■ Activity: Search the records below for "section"; copy each line that has it.

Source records
|---|
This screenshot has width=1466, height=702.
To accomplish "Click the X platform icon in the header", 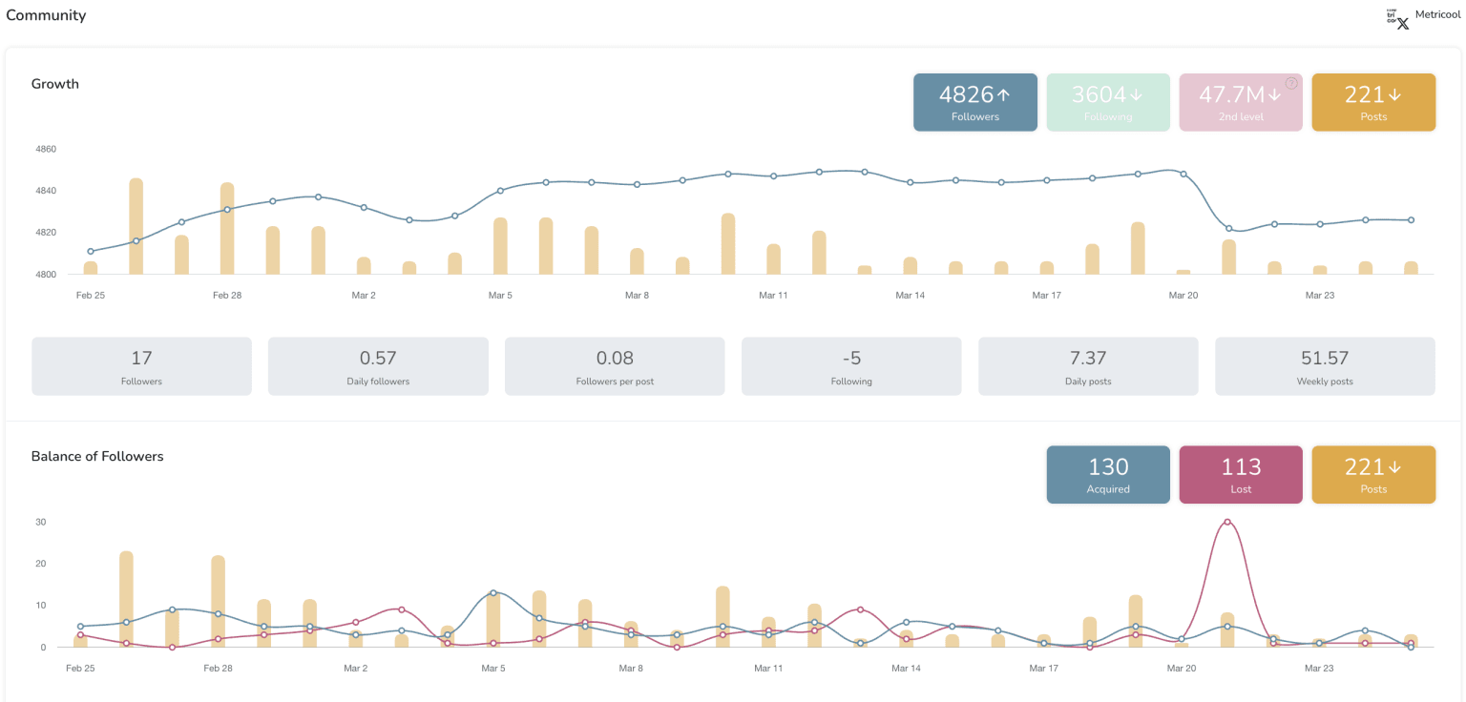I will pos(1402,22).
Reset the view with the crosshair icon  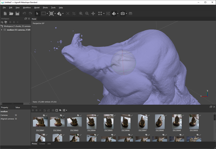pos(93,14)
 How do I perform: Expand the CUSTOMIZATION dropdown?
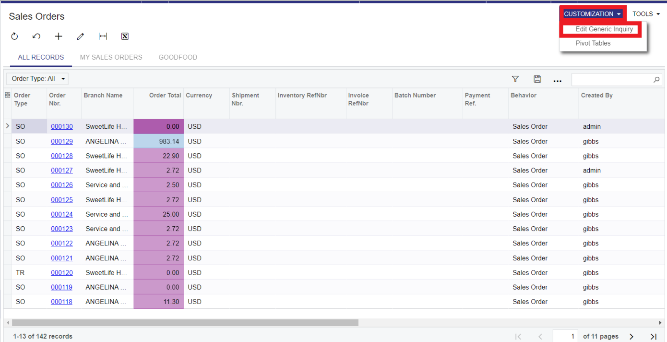593,13
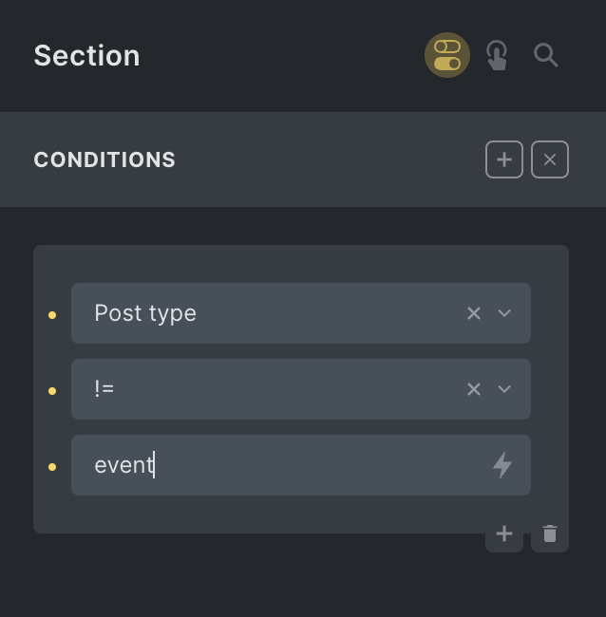
Task: Clear the != operator selection
Action: (x=474, y=389)
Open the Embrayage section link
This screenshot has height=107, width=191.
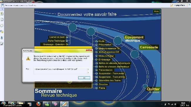[x=104, y=60]
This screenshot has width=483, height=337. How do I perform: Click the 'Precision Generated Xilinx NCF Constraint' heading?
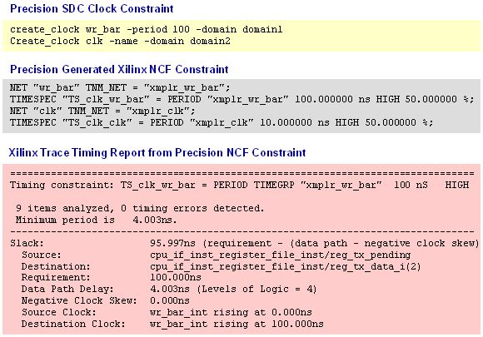coord(119,70)
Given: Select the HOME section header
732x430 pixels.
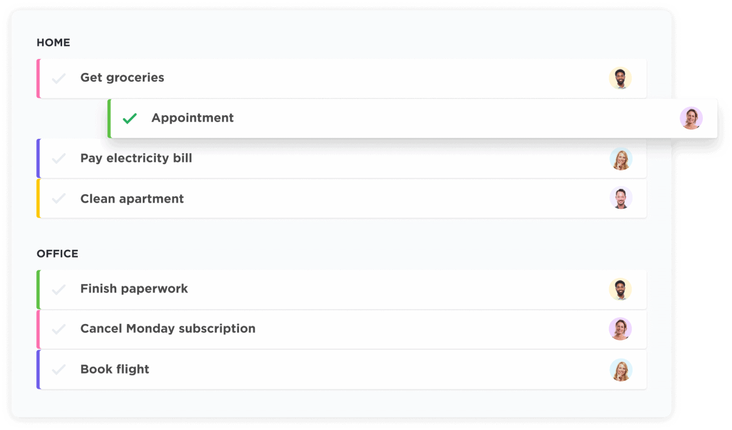Looking at the screenshot, I should click(53, 42).
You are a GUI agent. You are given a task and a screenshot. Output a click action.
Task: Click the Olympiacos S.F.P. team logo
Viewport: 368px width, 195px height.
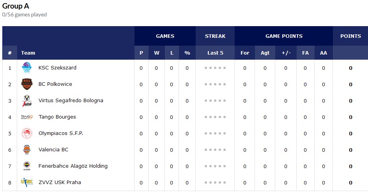[x=27, y=133]

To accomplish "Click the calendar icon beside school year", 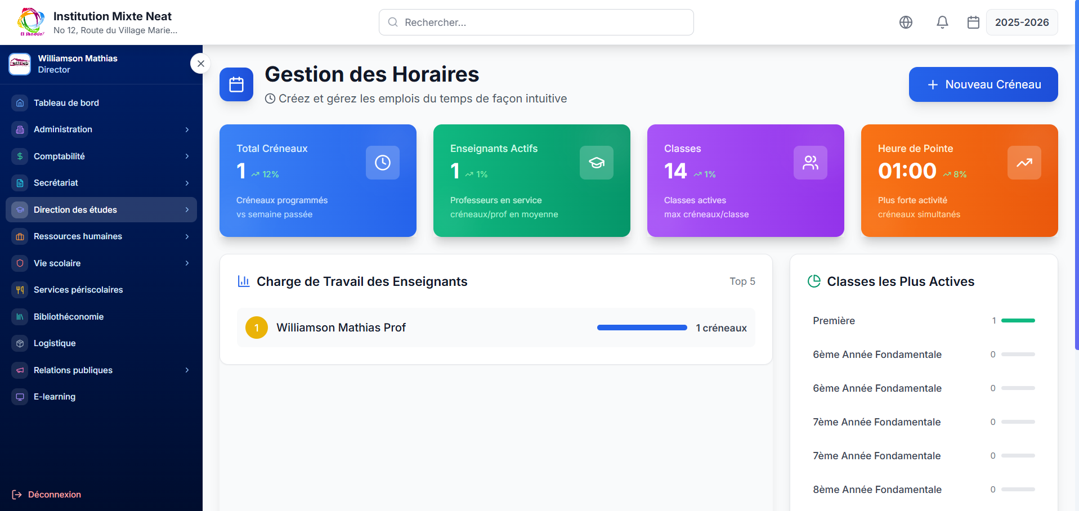I will click(973, 22).
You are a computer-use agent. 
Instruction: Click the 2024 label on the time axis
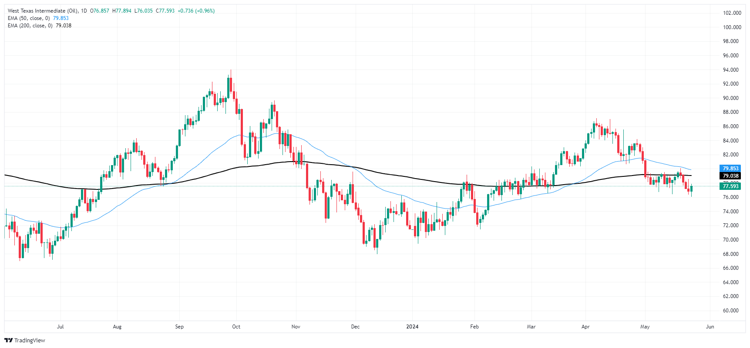tap(412, 327)
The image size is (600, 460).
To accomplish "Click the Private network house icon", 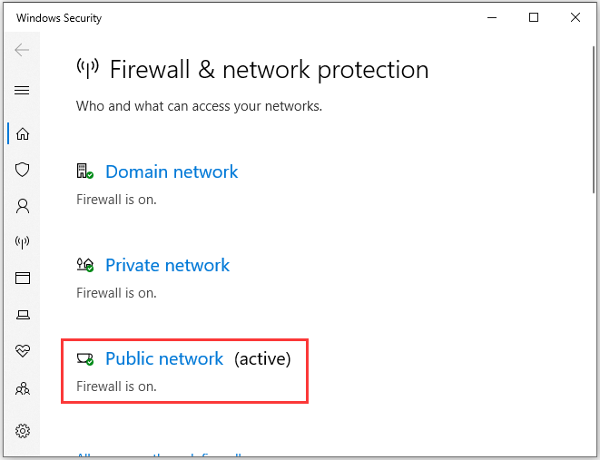I will [85, 265].
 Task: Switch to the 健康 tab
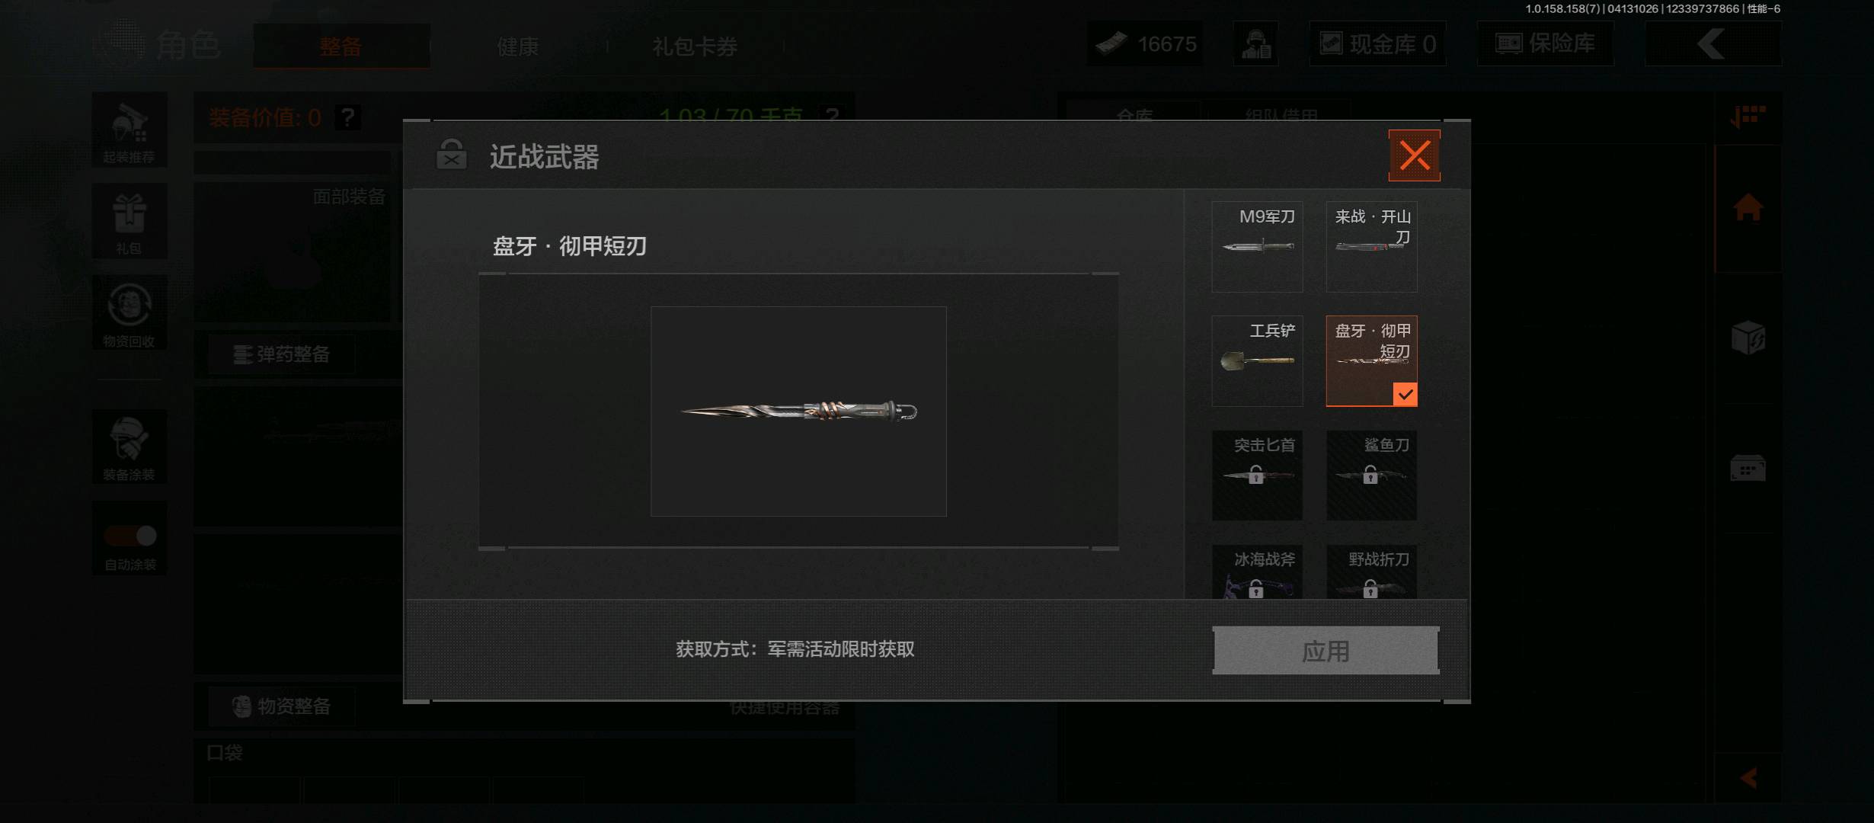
|---|
■ Reply:
Open the Embrayage section link
Given: Select the HOME section header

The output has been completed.